Previously, taqua banana produced few fruits and was believed to bring bad luck, so Tra Vinh people only planted it in few quantities in the garden, for the purpose of worshiping, eating or giving as a gift, but rarely planted it for trade. Nowadays, taqua bananas are no longer believed to bring bad luck but have become a cultivar that is propagated everywhere because this fruit has high nutritional value as well as economic value, and consumption demand is increasing. Currently, taqua bananas are sold on the market with prices ranging from 9,000 - 12,000 VND/fruit, retail price in Hanoi is up to 25,000 VND/fruit. For seedlings, the price ranges from 150,000 - 450,000 VND/seedling depending on the size.

In August 2022, Tan Qui Cooperative (An Phu Tan commune, Cầu Kè district) successfully researched and produced dried taqua banana jam products and sold them on the market. The people's committee of Trà Vinh province certified OCOP 3 stars for this product on December 30, 2022. This product does not use preservatives or additives to maintain the sweetness of bananas.
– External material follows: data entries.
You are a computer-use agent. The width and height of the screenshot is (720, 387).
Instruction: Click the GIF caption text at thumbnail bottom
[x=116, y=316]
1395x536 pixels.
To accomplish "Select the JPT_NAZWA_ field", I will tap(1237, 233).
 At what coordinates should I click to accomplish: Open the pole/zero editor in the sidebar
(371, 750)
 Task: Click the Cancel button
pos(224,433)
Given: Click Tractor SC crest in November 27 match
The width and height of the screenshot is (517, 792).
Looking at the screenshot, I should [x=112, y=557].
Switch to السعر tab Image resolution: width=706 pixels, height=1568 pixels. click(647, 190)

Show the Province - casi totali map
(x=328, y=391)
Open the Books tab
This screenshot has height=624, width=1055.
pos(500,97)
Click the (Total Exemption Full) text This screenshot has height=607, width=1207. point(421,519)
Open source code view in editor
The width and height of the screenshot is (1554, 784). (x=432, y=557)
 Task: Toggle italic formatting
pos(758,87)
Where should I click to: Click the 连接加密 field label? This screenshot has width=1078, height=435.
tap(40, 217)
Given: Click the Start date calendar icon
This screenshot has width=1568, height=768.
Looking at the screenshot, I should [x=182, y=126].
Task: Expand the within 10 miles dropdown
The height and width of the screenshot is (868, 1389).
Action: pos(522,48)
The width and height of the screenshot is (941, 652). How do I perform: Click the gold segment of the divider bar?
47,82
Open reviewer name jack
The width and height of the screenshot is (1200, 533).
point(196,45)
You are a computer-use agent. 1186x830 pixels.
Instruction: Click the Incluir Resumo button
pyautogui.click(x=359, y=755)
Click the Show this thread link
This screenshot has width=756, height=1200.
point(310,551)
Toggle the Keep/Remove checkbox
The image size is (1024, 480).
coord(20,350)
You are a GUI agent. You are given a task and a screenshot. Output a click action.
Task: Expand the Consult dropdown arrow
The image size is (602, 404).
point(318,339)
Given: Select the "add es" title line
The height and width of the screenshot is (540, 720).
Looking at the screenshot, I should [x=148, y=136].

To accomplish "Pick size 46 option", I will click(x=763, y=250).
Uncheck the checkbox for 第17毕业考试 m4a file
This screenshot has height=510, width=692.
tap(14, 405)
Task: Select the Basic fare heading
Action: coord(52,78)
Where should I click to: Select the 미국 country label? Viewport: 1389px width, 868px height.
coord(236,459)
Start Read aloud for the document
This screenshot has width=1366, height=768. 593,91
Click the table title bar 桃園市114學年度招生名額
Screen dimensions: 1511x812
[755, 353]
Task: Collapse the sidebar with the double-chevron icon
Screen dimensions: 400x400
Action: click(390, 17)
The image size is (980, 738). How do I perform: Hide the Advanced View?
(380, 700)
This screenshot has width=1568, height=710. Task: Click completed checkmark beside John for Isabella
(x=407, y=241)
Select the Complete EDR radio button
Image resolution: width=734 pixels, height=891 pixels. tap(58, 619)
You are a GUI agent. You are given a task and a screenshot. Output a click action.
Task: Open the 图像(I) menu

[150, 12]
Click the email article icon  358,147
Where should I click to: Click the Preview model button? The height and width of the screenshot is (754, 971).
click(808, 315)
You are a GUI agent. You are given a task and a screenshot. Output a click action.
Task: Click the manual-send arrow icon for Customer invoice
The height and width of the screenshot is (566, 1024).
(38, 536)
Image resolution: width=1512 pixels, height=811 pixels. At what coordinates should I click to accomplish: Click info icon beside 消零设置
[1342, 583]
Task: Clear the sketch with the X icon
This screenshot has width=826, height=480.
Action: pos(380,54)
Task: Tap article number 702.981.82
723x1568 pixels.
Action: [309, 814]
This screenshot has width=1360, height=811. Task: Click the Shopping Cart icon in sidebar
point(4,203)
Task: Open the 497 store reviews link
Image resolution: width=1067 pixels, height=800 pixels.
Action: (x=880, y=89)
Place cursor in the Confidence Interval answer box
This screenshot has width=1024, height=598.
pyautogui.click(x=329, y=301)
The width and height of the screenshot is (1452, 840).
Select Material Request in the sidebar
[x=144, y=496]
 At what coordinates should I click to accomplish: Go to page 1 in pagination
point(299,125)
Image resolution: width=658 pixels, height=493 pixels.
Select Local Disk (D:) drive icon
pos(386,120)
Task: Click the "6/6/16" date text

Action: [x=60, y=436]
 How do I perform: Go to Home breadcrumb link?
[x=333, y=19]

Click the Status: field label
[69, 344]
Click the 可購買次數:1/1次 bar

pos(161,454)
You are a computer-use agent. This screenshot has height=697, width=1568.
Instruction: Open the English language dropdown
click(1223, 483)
Taqua banana jam is packaged, fully labeled and sold well on the market, rather attracting customers. On average, the cooperative purchases 1.2 - 1.5 tons of banana fruits/month and produces about 0.5 - 0.6 tons of dried banana jam. This product is sold at supermarkets and stores in neighboring provinces such as Cần Thơ, Vĩnh Long, Hồ Chí Minh city; customers in Hanoi also look to order products online. Along with traditional sales, the cooperative also connects with tiktokers to promote products at the garden, introduce production processes and livestream for sales. The OCOP program has contributed to improving the value, affirming the brand, and product quality for taqua bananas, and economic development for gardeners in Trà Vinh.